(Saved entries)
○ ○ ○

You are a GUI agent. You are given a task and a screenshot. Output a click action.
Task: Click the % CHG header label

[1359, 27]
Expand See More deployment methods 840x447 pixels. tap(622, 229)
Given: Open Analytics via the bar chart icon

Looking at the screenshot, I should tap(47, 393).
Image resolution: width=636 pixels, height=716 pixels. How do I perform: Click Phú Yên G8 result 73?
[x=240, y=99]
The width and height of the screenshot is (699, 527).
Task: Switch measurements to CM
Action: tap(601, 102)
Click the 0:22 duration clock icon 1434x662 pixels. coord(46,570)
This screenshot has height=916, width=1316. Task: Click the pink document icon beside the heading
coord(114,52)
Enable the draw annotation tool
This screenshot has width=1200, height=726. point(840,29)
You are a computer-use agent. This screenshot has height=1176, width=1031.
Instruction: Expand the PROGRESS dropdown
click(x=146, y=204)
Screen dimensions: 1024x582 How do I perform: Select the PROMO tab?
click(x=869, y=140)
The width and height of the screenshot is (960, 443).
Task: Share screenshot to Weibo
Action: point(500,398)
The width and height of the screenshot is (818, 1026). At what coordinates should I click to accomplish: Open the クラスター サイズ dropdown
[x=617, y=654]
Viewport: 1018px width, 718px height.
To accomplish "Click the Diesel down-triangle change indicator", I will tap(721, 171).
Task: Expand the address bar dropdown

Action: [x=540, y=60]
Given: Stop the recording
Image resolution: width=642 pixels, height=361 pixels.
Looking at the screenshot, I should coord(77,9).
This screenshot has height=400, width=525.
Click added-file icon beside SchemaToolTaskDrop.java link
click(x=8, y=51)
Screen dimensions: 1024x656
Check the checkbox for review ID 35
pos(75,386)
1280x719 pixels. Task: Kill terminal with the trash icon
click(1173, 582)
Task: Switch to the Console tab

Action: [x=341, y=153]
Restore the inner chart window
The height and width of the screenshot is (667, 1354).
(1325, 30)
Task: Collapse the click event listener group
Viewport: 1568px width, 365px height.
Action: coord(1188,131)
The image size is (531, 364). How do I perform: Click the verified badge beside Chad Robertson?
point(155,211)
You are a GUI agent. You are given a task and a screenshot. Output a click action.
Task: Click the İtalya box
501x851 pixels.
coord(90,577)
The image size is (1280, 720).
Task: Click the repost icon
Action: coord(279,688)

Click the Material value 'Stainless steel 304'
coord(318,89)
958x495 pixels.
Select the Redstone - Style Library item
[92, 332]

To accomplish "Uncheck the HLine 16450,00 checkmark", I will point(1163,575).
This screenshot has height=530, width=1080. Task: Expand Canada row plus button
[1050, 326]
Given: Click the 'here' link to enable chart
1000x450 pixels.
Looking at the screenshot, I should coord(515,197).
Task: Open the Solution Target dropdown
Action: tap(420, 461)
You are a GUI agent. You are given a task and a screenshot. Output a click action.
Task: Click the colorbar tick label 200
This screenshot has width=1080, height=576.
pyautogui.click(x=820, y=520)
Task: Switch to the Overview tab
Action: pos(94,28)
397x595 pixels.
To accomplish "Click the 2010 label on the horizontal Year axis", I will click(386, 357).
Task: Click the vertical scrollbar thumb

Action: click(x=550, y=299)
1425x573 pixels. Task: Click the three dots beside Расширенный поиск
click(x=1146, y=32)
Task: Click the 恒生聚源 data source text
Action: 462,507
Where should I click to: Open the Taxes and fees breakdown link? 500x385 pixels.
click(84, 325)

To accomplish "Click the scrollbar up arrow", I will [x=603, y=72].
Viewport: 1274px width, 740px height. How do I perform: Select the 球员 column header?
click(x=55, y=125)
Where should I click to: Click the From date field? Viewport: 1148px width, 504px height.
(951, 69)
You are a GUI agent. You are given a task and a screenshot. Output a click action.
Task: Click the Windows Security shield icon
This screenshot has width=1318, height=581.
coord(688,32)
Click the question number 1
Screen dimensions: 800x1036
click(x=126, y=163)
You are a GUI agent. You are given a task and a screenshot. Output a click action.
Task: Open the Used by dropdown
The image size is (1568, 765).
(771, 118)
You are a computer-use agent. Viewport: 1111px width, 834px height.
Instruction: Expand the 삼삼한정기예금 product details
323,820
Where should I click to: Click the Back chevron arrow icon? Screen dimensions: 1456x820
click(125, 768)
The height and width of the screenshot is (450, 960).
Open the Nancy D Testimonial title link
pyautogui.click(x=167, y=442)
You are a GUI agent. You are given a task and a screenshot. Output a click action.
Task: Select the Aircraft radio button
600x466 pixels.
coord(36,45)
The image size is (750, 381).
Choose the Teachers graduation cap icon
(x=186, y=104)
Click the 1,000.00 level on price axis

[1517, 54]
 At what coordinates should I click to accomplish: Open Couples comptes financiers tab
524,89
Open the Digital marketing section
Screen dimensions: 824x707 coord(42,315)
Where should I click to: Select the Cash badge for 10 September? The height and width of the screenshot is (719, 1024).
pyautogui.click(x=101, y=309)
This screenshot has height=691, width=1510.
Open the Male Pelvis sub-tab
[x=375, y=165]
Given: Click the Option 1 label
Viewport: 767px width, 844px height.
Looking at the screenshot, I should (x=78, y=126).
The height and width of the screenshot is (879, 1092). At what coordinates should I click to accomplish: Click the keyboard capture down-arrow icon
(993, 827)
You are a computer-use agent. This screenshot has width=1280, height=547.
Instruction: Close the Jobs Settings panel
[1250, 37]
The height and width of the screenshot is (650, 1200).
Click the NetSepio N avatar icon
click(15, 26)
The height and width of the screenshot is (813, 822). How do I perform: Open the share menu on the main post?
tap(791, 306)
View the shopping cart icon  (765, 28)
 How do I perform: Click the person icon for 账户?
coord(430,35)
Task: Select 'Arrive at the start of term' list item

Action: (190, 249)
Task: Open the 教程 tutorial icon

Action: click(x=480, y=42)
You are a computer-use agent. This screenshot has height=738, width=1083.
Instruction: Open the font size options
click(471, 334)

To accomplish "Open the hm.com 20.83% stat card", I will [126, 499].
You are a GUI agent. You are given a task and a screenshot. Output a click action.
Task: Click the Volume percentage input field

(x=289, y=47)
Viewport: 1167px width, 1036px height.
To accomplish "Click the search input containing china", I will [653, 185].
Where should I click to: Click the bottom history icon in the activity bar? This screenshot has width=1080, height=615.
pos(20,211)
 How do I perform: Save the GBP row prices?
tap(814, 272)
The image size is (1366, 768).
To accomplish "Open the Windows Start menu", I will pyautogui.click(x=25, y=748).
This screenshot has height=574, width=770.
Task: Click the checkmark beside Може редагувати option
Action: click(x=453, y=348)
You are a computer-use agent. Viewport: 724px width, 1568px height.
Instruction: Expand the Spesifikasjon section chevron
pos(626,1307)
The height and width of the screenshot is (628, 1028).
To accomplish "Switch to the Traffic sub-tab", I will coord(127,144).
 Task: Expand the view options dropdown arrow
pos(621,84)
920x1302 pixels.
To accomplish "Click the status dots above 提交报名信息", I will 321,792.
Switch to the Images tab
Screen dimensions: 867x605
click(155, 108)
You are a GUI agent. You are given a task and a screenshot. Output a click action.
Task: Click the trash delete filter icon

○ ○ ○

About this task
Search the entries for "computer" and copy each matching line.

Answer section
You are a computer-use agent. This screenshot has height=1176, width=1031.
You are a computer-use agent. Viewport: 1111px width, 834px height.
You are a computer-use agent. This screenshot has width=1280, height=547.
You are a computer-use agent. This screenshot has height=738, width=1083.
You are a computer-use agent. Viewport: 724px width, 1568px height.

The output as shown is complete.